* _Task list_
a – Answer these questions about the post on the NoDB paper, each on its own line and marked (i), (ii), (iii):
(i) In what two formats do most database systems store tuples?
(ii) What is the full title of the paper the post discusses?
(iii) Which traditional relational database do the authors modify into a NoDB system?
b – Extend the post on the NoDB paper, continuing after its final sentence.

* _Source_
━━━━━━━━━━━━━━━━

Monday, March 21, 2016

A paper a day keeps the doctor away: NoDB


In most database systems, the user defines the shape of the data that is stored and queried using concepts such as entities and relations. The database system takes care of translating that shape into physical storage, and managing its lifecycle. Most of the systems store data in the form of tuples, either in row format, or broken down into columns and stored in columnar format. The system also stores metadata associated with the data, that helps with speedy retrieval and processing. Defining the shape of the data a priori, and transforming it from the raw or ingestion format to the storage format is a cost that database systems incur to make queries faster. What if we can have fast queries without incurring that initial cost? In the paper "NoDB: Efficient Query Execution on Raw Data Files", the authors examine that question, and advocate a system (NoDB) that answers it.

The authors start with the motivation for such a system. With the recent explosion of data, and our insatiable appetite for quick insights, loading and transforming the data a priori is not a welcome overhead. This is especially the case if the user wants to perform a series of ad-hoc explorations on vast amounts of data, and is interested in decreasing the data-to-query time. The authors propose that one way to accomplish that is to eliminate the loading phase, and advocate that querying over the raw data in-situ is a viable option.

Instead of starting from scratch, the authors modify a traditional relational database (PostgreSQL) into a NoDB system, and discuss how they improved query performance using techniques such as selective parsing, adaptive indexing, and cashing techniques.

━━━━━━━━━━━━━━━━

* _Dataset section_
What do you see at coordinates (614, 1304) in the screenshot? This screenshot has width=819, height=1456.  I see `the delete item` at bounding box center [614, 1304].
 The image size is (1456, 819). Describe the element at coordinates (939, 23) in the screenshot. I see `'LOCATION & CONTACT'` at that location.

━━━━━━━━━━━━━━━━

* _Replies_
a –
(i) Row format and columnar format.
(ii) "NoDB: Efficient Query Execution on Raw Data Files"
(iii) PostgreSQL.

b –
The authors start with two straightforward approaches to query raw data files. In the first approach, they propose to run the loading procedure whenever a table is referenced, and then evaluate the query on the loaded data. The loaded data may be discarded after the query executes, or may be persisted on disk.

In the second approach the authors discuss tightly integrated raw file access within the query execution logic, where the leaf operators of a query plan are enriched with the ability to access raw data files including parsing and tokenization. The data parsing and processing occurs in a pipelined fashion, where the raw file is read in chunks and parsed and passed immediately to the rest of the query plan operators.

Both approaches require the schema to be known and declared a priori, and the tables to be defined as in-situ tables; features that are offered by modern database systems such as MySQL. The downside of both approaches is that the data is not kept in persistent tables, and so for repeated queries against the tables, every invocation needs to perform the loading and parsing from scratch. Moreover both approaches can't make use of indexes and cost optimizations for the raw data file.

The authors then examine the NoDB solution, which aims to provide in-situ query processing performance competitive with traditional database systems. The authors discuss how they created data structures that minimize the cost of raw data access for in-situ querying, and selectively eliminate the need for raw data access through careful caching and scheduling. The authors use processing over a CSV file as a vehicle to explain their ideas.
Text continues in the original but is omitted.